-- Prompt --
Repeat the material word for word, from the line that contains "1315x877 pixels. How" through the end of the material, both ends included.

**** Material ****

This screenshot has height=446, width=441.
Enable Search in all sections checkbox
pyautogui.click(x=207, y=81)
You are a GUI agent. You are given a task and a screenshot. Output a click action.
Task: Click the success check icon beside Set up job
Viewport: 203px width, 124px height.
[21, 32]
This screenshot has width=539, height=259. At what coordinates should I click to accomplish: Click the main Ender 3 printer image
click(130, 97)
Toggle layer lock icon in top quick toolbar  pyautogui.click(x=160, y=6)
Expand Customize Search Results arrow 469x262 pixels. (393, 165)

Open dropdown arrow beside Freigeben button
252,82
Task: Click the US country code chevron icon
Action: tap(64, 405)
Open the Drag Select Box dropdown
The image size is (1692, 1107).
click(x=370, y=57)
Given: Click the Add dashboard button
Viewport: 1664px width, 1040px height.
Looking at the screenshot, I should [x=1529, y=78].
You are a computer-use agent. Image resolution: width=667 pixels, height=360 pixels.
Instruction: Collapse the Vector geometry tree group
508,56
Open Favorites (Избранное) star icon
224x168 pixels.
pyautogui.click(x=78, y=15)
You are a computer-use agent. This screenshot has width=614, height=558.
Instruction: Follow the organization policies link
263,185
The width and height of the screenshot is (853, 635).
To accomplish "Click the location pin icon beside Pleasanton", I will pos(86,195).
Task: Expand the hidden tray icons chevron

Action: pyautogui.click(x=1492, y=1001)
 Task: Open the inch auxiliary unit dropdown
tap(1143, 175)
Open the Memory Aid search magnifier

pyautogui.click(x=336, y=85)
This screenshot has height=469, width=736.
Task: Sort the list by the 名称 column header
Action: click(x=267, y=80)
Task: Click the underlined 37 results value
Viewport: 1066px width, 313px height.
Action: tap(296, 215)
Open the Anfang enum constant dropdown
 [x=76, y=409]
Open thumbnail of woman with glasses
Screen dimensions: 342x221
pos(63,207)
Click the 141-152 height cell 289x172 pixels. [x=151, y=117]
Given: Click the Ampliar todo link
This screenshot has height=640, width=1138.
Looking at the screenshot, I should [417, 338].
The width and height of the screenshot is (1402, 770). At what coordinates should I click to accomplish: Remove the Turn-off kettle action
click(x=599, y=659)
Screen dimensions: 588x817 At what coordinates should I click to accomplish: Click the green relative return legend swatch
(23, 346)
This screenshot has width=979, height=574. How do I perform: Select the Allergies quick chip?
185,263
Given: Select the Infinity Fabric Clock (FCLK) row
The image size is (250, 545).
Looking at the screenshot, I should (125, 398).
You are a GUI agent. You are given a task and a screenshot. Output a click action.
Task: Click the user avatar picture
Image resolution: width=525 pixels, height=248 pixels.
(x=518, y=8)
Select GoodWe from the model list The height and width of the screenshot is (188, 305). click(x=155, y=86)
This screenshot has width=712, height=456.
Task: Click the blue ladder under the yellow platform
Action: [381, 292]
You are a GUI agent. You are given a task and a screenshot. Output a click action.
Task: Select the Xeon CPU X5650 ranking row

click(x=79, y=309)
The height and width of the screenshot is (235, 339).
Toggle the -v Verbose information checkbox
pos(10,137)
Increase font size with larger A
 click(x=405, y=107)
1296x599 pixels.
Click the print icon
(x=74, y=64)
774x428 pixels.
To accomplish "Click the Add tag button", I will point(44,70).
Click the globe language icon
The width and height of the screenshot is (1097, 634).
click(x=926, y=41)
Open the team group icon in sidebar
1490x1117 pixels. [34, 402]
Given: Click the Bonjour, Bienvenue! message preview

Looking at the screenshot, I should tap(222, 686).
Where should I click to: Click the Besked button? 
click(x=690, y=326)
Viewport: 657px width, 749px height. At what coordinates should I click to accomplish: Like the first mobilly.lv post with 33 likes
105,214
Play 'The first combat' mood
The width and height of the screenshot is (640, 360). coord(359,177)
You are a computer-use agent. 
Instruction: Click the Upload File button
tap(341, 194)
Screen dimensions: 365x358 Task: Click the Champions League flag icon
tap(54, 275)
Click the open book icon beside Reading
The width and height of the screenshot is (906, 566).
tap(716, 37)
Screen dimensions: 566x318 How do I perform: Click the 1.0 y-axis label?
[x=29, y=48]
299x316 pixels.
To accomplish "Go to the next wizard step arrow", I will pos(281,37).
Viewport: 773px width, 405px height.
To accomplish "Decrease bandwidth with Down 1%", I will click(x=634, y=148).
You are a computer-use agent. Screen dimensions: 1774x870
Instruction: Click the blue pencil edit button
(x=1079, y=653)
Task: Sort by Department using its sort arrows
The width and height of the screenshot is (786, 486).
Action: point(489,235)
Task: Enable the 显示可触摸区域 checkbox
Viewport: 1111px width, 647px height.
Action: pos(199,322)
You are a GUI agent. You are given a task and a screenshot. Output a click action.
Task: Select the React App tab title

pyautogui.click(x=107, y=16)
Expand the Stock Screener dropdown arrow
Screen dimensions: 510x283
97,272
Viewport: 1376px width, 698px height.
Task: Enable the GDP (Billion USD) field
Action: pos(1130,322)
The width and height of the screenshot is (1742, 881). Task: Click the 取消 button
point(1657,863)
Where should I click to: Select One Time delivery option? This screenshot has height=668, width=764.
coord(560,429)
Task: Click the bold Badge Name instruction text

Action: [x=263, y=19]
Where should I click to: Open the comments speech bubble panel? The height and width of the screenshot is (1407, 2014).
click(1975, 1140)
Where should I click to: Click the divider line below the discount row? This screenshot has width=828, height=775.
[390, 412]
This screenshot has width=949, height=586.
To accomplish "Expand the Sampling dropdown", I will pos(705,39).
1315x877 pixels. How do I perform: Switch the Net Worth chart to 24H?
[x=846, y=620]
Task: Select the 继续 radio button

****

-- Final answer --
1315x877 pixels. How do I perform: Switch the Net Worth chart to 24H?
[x=846, y=620]
Task: Select the 继续 radio button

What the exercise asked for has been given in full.